# Problems and tasks:
1) Quote the stretch of the laptop review from "Moving onto this" through "the average consumer.".
2) According to the laptop review, how many minutes did the 7535G last in the Productivity test?

# Passage:
◇ ◇ ◇ ◇ ◇ ◇ ◇

Connectivity is fairly standard, comprising VGA and HDMI video outputs, four well-spaced USB ports, modem and Gigabit Ethernet connections, a memory card reader and tray-loading DVD-Rewriter. Notable omissions are eSATA and an ExpressCard slot, but audio is well-catered for with three 3.5 audio jacks for analogue surround sound, one of which also acts as a digital output.
As with its twin, the aural performance is relatively impressive for a budget notebook; certainly adequate for the occasional film or game. Bass isn’t prodigious, but the speakers can reach decent volumes while maintaining a nice sense of clarity.
Regrettably the glossy 17.3in 1,600 x 900 screen is fairly average, suffering the usual laptop drawbacks of mediocre viewing angles, average dark detailing and noticeable banding. This is to be expected at this price point, though – if you’re truly discerning you need to spend a lot more on the likes of the Dell Studio XPS 16 with its RGB-LED backlit display.
Moving onto this machine’s hardware, the 7535G is powered by an AMD Turion X2 Ultra ZM-82. This processor may run at 2.2GHz but it’s essentially the same architecture as the Athlon 64 X2 processors of yesteryear, so it won’t match Intel’s mobile offerings clock for clock. However, it should still give more than adequate performance for the average consumer.
Considering that you can’t get much worse gaming performance than Intel’s integrated graphics at the moment, any chip is going to do a better job, but the 512MB ATI Mobility Radeon 4570 will actually let you play a few titles with decent details. Compared to the Intel GMA 4500M HD found in the Acer Aspire 7735Z-424G32Mn, the Radeon more than doubles its 13fps score in TrackMania Nations at Medium detail with a playable 28.5fps average.
Throwing the 4570 something a little more challenging, Call of Duty 4 chugged along at the screen’s native 1,600 x 900 resolution, but dropping that down to admittedly quite low 1,024 x 600 provided a perfectly smooth 36fps average with all details set to high. If you’re willing to compromise further on detail settings, a more practical resolution should be playable.
We can’t complain about the 4GB of provided RAM either as it’s more than the 32-bit version of Windows Vista Premium knows what to do with. Storage has also received an upgrade from a 320GB drive to 500GB, while Draft-N Wi-Fi remains. Overall, lack of Bluetooth aside, it’s a good specification for the price.
As expected, the discrete graphics card and less power-efficient processor do drive down battery life – in the semi-intensive Productivity test this 7535G managed only 145 minutes compared to the 7735Z’s 186 minutes. A bit short of three hours for the Reader test is still impressive though, especially since this laptop’s screen is perfectly usable at lower brightness settings. It’s certainly plenty for what is essentially a desktop replacement.

◇ ◇ ◇ ◇ ◇ ◇ ◇

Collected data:
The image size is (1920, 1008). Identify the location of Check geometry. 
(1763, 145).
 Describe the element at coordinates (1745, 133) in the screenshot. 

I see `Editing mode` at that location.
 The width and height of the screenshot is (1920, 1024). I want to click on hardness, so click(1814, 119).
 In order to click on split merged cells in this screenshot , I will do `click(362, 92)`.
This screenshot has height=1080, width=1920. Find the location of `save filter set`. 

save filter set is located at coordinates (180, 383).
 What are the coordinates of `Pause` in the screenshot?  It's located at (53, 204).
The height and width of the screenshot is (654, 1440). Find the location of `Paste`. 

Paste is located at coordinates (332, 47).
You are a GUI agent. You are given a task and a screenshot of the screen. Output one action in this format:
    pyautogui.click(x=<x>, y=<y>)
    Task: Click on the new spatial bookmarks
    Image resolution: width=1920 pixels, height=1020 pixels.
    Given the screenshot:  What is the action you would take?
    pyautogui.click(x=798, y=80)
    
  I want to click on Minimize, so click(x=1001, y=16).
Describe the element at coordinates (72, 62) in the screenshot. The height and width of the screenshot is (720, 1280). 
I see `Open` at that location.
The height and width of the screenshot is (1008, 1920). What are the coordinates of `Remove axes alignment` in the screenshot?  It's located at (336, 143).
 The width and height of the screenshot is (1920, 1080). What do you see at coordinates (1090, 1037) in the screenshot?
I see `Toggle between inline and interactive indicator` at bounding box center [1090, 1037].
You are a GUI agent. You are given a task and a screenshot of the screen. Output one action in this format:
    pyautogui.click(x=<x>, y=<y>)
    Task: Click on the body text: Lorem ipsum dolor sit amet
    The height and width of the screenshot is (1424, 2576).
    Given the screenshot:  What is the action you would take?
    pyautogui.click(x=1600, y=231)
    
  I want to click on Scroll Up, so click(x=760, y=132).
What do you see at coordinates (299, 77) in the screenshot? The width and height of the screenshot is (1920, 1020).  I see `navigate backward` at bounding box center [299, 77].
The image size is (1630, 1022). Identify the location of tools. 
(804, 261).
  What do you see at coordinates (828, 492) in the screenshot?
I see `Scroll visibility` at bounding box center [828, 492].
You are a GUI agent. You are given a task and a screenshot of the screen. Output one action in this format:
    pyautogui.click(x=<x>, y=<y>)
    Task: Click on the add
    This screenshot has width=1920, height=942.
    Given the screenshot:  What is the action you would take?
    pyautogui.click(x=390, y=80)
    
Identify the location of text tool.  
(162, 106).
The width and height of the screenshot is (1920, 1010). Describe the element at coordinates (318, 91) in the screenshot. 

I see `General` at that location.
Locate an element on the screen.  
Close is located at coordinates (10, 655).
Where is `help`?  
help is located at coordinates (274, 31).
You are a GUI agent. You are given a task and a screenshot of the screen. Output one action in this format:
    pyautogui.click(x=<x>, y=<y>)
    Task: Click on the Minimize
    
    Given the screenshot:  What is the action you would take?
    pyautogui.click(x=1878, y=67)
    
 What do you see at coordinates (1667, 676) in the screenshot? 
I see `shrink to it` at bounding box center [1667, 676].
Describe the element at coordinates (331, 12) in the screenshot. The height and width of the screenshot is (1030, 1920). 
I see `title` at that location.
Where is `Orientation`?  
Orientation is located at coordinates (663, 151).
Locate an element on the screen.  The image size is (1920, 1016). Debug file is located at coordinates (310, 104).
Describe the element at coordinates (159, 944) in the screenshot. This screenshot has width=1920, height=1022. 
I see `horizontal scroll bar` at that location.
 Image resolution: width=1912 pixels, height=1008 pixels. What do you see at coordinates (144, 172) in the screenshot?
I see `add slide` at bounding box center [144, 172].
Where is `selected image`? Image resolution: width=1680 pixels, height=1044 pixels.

◇ ◇ ◇ ◇ ◇ ◇ ◇

# Your responses:
1)
Moving onto this machine’s hardware, the 7535G is powered by an AMD Turion X2 Ultra ZM-82. This processor may run at 2.2GHz but it’s essentially the same architecture as the Athlon 64 X2 processors of yesteryear, so it won’t match Intel’s mobile offerings clock for clock. However, it should still give more than adequate performance for the average consumer.

2) 145 minutes.